> _Given entries_:

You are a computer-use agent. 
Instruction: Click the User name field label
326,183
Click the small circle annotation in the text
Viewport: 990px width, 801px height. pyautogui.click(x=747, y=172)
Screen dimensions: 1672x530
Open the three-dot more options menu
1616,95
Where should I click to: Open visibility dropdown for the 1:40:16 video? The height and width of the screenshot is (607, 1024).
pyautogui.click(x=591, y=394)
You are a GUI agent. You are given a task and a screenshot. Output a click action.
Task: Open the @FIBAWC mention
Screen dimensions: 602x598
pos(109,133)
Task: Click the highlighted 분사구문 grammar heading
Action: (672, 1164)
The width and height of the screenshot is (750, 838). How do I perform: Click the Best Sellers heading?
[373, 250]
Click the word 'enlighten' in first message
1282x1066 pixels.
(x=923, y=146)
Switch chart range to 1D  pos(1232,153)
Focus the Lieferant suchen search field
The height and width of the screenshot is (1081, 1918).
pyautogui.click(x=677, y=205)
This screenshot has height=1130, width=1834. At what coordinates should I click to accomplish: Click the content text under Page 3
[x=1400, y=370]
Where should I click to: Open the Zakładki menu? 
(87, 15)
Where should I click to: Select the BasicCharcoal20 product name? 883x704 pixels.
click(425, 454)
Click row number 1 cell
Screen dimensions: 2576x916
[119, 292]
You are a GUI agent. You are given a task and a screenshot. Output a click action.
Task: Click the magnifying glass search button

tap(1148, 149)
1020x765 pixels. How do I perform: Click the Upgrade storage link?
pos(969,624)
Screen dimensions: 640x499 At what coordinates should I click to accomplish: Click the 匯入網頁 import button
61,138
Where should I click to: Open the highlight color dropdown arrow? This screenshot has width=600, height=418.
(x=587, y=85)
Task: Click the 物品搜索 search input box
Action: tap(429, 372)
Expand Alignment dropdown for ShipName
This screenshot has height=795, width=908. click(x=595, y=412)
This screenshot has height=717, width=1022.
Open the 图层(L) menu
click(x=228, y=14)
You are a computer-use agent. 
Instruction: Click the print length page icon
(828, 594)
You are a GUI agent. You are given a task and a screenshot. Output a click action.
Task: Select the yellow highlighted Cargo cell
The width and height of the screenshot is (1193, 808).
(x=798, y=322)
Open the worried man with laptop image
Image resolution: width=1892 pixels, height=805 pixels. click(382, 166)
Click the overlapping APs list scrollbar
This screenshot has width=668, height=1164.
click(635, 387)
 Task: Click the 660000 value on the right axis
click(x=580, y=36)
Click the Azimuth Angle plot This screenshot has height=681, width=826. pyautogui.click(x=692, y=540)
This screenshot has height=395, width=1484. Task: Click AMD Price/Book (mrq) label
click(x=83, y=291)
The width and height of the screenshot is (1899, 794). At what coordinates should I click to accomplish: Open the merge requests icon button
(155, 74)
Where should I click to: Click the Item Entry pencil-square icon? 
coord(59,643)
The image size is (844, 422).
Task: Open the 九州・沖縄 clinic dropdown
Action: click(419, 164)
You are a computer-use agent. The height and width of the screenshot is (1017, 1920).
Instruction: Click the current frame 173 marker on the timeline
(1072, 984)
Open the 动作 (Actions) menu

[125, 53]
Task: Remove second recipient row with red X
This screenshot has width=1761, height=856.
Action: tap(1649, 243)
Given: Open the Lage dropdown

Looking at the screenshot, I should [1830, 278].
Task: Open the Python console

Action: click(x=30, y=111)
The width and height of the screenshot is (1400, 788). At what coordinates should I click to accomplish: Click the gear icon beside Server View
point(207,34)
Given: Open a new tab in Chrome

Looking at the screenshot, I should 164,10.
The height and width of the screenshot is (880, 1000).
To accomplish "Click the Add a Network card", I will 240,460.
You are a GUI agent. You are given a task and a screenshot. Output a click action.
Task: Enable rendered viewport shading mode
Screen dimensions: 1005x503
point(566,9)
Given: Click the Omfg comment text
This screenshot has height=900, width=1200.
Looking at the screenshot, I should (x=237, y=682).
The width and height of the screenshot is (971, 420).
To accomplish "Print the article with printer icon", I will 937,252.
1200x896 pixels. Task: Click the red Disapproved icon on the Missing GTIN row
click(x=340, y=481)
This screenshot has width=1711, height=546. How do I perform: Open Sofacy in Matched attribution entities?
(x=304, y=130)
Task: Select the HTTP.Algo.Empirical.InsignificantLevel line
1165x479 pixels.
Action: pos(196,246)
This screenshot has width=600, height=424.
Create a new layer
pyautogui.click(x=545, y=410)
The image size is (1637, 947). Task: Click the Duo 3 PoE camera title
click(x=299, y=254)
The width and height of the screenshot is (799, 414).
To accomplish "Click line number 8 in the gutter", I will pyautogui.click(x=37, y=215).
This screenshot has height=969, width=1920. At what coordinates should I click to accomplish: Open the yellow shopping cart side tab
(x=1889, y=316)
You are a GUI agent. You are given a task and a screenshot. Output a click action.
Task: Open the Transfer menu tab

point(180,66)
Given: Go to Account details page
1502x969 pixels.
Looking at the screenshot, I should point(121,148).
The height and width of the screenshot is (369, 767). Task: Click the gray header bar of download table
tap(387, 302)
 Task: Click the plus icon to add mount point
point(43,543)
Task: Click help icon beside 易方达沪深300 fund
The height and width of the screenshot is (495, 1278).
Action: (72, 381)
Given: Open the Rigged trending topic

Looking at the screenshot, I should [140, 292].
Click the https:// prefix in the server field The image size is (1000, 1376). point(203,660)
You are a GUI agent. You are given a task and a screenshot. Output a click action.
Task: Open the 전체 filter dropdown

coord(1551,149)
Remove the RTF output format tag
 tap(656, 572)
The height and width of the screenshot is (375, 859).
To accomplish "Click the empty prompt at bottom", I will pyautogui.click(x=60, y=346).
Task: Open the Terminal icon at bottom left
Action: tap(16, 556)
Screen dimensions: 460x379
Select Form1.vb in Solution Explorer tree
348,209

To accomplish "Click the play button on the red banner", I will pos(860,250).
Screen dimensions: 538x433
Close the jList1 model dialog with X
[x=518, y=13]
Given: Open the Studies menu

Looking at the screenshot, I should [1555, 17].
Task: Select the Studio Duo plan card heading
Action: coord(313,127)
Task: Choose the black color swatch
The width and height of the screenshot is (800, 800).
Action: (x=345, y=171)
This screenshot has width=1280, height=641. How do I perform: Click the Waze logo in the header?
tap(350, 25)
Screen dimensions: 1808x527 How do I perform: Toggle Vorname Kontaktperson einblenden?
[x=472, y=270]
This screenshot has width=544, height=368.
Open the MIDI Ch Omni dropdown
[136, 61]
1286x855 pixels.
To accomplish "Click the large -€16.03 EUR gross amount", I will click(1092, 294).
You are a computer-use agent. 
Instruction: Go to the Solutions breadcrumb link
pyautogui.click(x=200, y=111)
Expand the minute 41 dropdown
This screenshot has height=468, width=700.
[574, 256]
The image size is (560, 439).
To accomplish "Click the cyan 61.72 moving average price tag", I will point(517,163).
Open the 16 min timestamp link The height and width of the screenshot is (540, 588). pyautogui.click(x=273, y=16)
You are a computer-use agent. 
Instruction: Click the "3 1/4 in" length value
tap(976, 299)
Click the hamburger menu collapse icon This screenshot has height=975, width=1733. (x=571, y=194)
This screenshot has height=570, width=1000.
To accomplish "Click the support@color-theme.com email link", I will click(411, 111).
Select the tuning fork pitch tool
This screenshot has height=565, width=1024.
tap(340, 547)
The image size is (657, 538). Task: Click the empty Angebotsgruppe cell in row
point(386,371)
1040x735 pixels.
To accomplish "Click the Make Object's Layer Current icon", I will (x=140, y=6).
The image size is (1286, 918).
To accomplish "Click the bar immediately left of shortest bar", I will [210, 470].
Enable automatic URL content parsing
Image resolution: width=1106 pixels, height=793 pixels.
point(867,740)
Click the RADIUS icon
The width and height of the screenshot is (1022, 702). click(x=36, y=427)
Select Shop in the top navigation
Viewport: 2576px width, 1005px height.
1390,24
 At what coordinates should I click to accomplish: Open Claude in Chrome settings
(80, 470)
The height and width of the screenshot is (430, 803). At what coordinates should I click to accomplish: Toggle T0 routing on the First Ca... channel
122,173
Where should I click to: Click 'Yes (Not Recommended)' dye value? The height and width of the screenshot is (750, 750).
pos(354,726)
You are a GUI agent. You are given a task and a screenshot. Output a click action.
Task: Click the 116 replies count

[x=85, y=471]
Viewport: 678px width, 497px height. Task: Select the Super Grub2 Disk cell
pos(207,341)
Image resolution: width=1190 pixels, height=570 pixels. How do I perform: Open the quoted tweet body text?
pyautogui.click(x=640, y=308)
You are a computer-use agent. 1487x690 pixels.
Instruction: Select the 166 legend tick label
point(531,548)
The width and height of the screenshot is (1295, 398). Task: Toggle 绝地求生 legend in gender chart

> _Try it_: Lines are to be repeated exactly from the one that contains "Instruction: Select the 166 legend tick label" through the last line of the listing, with both ends kept and no others added.

> _Solution_:
Instruction: Select the 166 legend tick label
point(531,548)
The width and height of the screenshot is (1295, 398). Task: Toggle 绝地求生 legend in gender chart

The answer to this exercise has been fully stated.